● **Input records**

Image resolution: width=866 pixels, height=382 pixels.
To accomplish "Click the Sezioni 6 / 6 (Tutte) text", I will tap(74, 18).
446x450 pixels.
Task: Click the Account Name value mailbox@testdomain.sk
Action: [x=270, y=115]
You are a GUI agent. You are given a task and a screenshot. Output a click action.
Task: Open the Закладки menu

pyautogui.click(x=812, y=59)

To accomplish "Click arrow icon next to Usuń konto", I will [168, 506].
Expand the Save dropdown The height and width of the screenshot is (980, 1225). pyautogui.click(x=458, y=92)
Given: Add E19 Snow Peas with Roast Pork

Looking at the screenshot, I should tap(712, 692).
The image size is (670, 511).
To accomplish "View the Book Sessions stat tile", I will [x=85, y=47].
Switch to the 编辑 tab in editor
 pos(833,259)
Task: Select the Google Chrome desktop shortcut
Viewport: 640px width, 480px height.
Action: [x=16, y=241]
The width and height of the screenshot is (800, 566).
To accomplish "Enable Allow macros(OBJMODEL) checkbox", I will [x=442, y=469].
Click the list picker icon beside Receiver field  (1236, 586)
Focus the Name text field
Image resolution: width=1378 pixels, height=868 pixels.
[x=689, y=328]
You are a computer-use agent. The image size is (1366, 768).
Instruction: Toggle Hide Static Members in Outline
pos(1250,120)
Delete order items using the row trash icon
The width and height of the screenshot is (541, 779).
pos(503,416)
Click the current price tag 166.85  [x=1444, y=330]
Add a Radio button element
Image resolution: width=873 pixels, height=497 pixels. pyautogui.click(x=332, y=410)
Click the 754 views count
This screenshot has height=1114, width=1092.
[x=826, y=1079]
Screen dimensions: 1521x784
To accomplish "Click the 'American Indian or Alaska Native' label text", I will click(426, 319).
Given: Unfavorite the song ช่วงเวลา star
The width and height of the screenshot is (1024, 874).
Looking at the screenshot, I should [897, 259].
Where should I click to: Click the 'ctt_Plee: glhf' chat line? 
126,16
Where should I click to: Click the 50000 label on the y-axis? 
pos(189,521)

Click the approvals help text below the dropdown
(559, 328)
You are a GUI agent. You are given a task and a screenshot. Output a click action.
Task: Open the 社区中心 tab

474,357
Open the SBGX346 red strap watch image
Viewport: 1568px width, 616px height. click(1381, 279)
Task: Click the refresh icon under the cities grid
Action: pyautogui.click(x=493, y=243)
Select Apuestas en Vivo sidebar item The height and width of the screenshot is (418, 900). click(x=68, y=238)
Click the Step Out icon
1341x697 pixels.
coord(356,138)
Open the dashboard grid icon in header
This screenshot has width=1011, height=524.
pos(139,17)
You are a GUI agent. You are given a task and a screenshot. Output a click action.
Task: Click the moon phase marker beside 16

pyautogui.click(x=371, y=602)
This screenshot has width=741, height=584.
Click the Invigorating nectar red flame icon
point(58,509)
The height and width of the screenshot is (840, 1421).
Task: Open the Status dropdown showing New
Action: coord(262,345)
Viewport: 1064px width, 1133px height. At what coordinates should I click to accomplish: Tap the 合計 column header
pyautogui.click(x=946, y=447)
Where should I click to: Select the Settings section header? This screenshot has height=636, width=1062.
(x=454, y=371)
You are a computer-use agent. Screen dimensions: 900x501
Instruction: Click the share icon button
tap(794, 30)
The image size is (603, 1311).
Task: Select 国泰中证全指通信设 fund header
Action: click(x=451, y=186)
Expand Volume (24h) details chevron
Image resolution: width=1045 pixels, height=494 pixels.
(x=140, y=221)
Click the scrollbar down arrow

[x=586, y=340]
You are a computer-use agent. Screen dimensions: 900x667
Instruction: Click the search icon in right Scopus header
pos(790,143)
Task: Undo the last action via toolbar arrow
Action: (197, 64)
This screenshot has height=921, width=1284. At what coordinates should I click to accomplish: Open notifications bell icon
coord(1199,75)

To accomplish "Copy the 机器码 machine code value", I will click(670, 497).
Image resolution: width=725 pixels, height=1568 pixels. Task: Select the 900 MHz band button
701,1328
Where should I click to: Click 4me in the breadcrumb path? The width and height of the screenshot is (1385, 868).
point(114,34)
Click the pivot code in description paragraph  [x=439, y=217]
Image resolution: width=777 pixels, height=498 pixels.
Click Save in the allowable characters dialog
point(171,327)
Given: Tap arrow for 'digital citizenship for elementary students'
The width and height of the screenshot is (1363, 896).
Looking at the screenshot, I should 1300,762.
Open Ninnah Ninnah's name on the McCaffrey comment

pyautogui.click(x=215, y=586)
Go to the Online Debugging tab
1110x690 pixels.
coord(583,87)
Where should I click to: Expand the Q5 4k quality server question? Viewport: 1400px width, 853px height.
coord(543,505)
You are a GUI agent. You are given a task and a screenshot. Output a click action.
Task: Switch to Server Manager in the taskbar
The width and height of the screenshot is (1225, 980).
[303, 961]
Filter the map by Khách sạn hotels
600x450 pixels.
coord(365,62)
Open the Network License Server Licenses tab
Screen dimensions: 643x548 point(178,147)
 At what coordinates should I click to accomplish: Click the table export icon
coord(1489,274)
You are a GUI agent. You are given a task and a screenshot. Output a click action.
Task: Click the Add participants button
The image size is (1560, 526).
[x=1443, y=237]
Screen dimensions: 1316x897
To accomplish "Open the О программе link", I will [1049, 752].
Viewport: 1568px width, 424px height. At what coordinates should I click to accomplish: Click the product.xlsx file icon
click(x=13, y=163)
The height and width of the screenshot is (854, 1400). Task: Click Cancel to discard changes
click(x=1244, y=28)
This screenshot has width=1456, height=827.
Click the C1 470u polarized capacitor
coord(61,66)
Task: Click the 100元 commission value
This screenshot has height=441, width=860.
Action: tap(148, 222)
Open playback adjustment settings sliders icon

● **What you need to do**
Transcribe the records above exactly as they appear.

● **Solution below**
Image resolution: width=866 pixels, height=382 pixels.
To accomplish "Click the Sezioni 6 / 6 (Tutte) text", I will tap(74, 18).
446x450 pixels.
Task: Click the Account Name value mailbox@testdomain.sk
Action: [x=270, y=115]
You are a GUI agent. You are given a task and a screenshot. Output a click action.
Task: Open the Закладки menu

pyautogui.click(x=812, y=59)

To accomplish "Click arrow icon next to Usuń konto", I will [168, 506].
Expand the Save dropdown The height and width of the screenshot is (980, 1225). pyautogui.click(x=458, y=92)
Given: Add E19 Snow Peas with Roast Pork

Looking at the screenshot, I should tap(712, 692).
The image size is (670, 511).
To accomplish "View the Book Sessions stat tile", I will [x=85, y=47].
Switch to the 编辑 tab in editor
 pos(833,259)
Task: Select the Google Chrome desktop shortcut
Viewport: 640px width, 480px height.
Action: [x=16, y=241]
The width and height of the screenshot is (800, 566).
To accomplish "Enable Allow macros(OBJMODEL) checkbox", I will [x=442, y=469].
Click the list picker icon beside Receiver field  (1236, 586)
Focus the Name text field
Image resolution: width=1378 pixels, height=868 pixels.
[x=689, y=328]
You are a computer-use agent. The image size is (1366, 768).
Instruction: Toggle Hide Static Members in Outline
pos(1250,120)
Delete order items using the row trash icon
The width and height of the screenshot is (541, 779).
pos(503,416)
Click the current price tag 166.85  [x=1444, y=330]
Add a Radio button element
Image resolution: width=873 pixels, height=497 pixels. pyautogui.click(x=332, y=410)
Click the 754 views count
This screenshot has height=1114, width=1092.
[x=826, y=1079]
Screen dimensions: 1521x784
To accomplish "Click the 'American Indian or Alaska Native' label text", I will click(426, 319).
Given: Unfavorite the song ช่วงเวลา star
The width and height of the screenshot is (1024, 874).
Looking at the screenshot, I should [897, 259].
Where should I click to: Click the 'ctt_Plee: glhf' chat line? 
126,16
Where should I click to: Click the 50000 label on the y-axis? 
pos(189,521)

Click the approvals help text below the dropdown
(559, 328)
You are a GUI agent. You are given a task and a screenshot. Output a click action.
Task: Open the 社区中心 tab

474,357
Open the SBGX346 red strap watch image
Viewport: 1568px width, 616px height. click(1381, 279)
Task: Click the refresh icon under the cities grid
Action: pyautogui.click(x=493, y=243)
Select Apuestas en Vivo sidebar item The height and width of the screenshot is (418, 900). click(x=68, y=238)
Click the Step Out icon
1341x697 pixels.
coord(356,138)
Open the dashboard grid icon in header
This screenshot has width=1011, height=524.
pos(139,17)
You are a GUI agent. You are given a task and a screenshot. Output a click action.
Task: Click the moon phase marker beside 16

pyautogui.click(x=371, y=602)
This screenshot has width=741, height=584.
Click the Invigorating nectar red flame icon
point(58,509)
The height and width of the screenshot is (840, 1421).
Task: Open the Status dropdown showing New
Action: coord(262,345)
Viewport: 1064px width, 1133px height. At what coordinates should I click to accomplish: Tap the 合計 column header
pyautogui.click(x=946, y=447)
Where should I click to: Select the Settings section header? This screenshot has height=636, width=1062.
(x=454, y=371)
You are a computer-use agent. Screen dimensions: 900x501
Instruction: Click the share icon button
tap(794, 30)
The image size is (603, 1311).
Task: Select 国泰中证全指通信设 fund header
Action: click(x=451, y=186)
Expand Volume (24h) details chevron
Image resolution: width=1045 pixels, height=494 pixels.
(x=140, y=221)
Click the scrollbar down arrow

[x=586, y=340]
You are a computer-use agent. Screen dimensions: 900x667
Instruction: Click the search icon in right Scopus header
pos(790,143)
Task: Undo the last action via toolbar arrow
Action: (197, 64)
This screenshot has height=921, width=1284. At what coordinates should I click to accomplish: Open notifications bell icon
coord(1199,75)

To accomplish "Copy the 机器码 machine code value", I will click(670, 497).
Image resolution: width=725 pixels, height=1568 pixels. Task: Select the 900 MHz band button
701,1328
Where should I click to: Click 4me in the breadcrumb path? The width and height of the screenshot is (1385, 868).
point(114,34)
Click the pivot code in description paragraph  [x=439, y=217]
Image resolution: width=777 pixels, height=498 pixels.
Click Save in the allowable characters dialog
point(171,327)
Given: Tap arrow for 'digital citizenship for elementary students'
The width and height of the screenshot is (1363, 896).
Looking at the screenshot, I should 1300,762.
Open Ninnah Ninnah's name on the McCaffrey comment

pyautogui.click(x=215, y=586)
Go to the Online Debugging tab
1110x690 pixels.
coord(583,87)
Where should I click to: Expand the Q5 4k quality server question? Viewport: 1400px width, 853px height.
coord(543,505)
You are a GUI agent. You are given a task and a screenshot. Output a click action.
Task: Switch to Server Manager in the taskbar
The width and height of the screenshot is (1225, 980).
[303, 961]
Filter the map by Khách sạn hotels
600x450 pixels.
coord(365,62)
Open the Network License Server Licenses tab
Screen dimensions: 643x548 point(178,147)
 At what coordinates should I click to accomplish: Click the table export icon
coord(1489,274)
You are a GUI agent. You are given a task and a screenshot. Output a click action.
Task: Click the Add participants button
The image size is (1560, 526).
[x=1443, y=237]
Screen dimensions: 1316x897
To accomplish "Open the О программе link", I will [1049, 752].
Viewport: 1568px width, 424px height. At what coordinates should I click to accomplish: Click the product.xlsx file icon
click(x=13, y=163)
The height and width of the screenshot is (854, 1400). Task: Click Cancel to discard changes
click(x=1244, y=28)
This screenshot has width=1456, height=827.
Click the C1 470u polarized capacitor
coord(61,66)
Task: Click the 100元 commission value
This screenshot has height=441, width=860.
Action: tap(148, 222)
Open playback adjustment settings sliders icon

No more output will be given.